EXERCISE: Provide the data again exactly, including every line that follows.
########################################
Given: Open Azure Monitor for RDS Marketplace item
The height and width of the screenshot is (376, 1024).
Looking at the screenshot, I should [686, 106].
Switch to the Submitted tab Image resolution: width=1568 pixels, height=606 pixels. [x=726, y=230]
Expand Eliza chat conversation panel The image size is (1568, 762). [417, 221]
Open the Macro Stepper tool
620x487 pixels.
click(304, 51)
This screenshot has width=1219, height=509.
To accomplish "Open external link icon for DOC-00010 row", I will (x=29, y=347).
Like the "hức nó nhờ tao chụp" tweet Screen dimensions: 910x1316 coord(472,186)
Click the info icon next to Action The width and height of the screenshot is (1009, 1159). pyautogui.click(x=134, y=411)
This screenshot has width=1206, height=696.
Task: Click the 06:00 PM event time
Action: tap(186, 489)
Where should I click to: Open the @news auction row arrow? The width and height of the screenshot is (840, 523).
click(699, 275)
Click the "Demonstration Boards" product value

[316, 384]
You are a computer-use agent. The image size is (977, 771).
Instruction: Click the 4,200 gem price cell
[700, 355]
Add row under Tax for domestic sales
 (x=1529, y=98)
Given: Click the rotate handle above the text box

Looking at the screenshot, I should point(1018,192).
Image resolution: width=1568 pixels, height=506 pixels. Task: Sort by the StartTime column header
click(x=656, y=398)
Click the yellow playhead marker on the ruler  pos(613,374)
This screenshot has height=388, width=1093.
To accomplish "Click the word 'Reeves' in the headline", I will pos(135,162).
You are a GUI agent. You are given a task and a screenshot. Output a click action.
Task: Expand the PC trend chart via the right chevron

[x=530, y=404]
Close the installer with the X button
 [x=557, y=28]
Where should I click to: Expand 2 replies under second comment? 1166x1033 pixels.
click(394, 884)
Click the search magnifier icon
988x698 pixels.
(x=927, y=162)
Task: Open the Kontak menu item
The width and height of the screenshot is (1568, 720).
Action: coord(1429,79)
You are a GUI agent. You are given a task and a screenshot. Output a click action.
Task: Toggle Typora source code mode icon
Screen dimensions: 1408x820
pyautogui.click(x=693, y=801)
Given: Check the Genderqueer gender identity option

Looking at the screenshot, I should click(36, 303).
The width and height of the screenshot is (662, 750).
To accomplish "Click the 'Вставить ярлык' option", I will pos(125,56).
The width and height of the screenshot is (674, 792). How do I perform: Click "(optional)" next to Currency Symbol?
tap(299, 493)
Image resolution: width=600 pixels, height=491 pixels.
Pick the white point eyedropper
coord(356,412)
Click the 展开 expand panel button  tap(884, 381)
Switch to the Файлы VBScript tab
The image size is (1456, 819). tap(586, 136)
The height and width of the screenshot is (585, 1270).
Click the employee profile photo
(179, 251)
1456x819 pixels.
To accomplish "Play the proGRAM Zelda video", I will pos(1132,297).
########################################
ANSWER FOR THIS EXERCISE:
Given: Open Azure Monitor for RDS Marketplace item
The height and width of the screenshot is (376, 1024).
Looking at the screenshot, I should [686, 106].
Switch to the Submitted tab Image resolution: width=1568 pixels, height=606 pixels. [x=726, y=230]
Expand Eliza chat conversation panel The image size is (1568, 762). [417, 221]
Open the Macro Stepper tool
620x487 pixels.
click(304, 51)
This screenshot has width=1219, height=509.
To accomplish "Open external link icon for DOC-00010 row", I will (x=29, y=347).
Like the "hức nó nhờ tao chụp" tweet Screen dimensions: 910x1316 coord(472,186)
Click the info icon next to Action The width and height of the screenshot is (1009, 1159). pyautogui.click(x=134, y=411)
This screenshot has width=1206, height=696.
Task: Click the 06:00 PM event time
Action: tap(186, 489)
Where should I click to: Open the @news auction row arrow? The width and height of the screenshot is (840, 523).
click(699, 275)
Click the "Demonstration Boards" product value

[316, 384]
You are a computer-use agent. The image size is (977, 771).
Instruction: Click the 4,200 gem price cell
[700, 355]
Add row under Tax for domestic sales
 (x=1529, y=98)
Given: Click the rotate handle above the text box

Looking at the screenshot, I should point(1018,192).
Image resolution: width=1568 pixels, height=506 pixels. Task: Sort by the StartTime column header
click(x=656, y=398)
Click the yellow playhead marker on the ruler  pos(613,374)
This screenshot has height=388, width=1093.
To accomplish "Click the word 'Reeves' in the headline", I will pos(135,162).
You are a GUI agent. You are given a task and a screenshot. Output a click action.
Task: Expand the PC trend chart via the right chevron

[x=530, y=404]
Close the installer with the X button
 [x=557, y=28]
Where should I click to: Expand 2 replies under second comment? 1166x1033 pixels.
click(394, 884)
Click the search magnifier icon
988x698 pixels.
(x=927, y=162)
Task: Open the Kontak menu item
The width and height of the screenshot is (1568, 720).
Action: coord(1429,79)
You are a GUI agent. You are given a task and a screenshot. Output a click action.
Task: Toggle Typora source code mode icon
Screen dimensions: 1408x820
pyautogui.click(x=693, y=801)
Given: Check the Genderqueer gender identity option

Looking at the screenshot, I should click(36, 303).
The width and height of the screenshot is (662, 750).
To accomplish "Click the 'Вставить ярлык' option", I will pos(125,56).
The width and height of the screenshot is (674, 792). How do I perform: Click "(optional)" next to Currency Symbol?
tap(299, 493)
Image resolution: width=600 pixels, height=491 pixels.
Pick the white point eyedropper
coord(356,412)
Click the 展开 expand panel button  tap(884, 381)
Switch to the Файлы VBScript tab
The image size is (1456, 819). tap(586, 136)
The height and width of the screenshot is (585, 1270).
Click the employee profile photo
(179, 251)
1456x819 pixels.
To accomplish "Play the proGRAM Zelda video", I will pos(1132,297).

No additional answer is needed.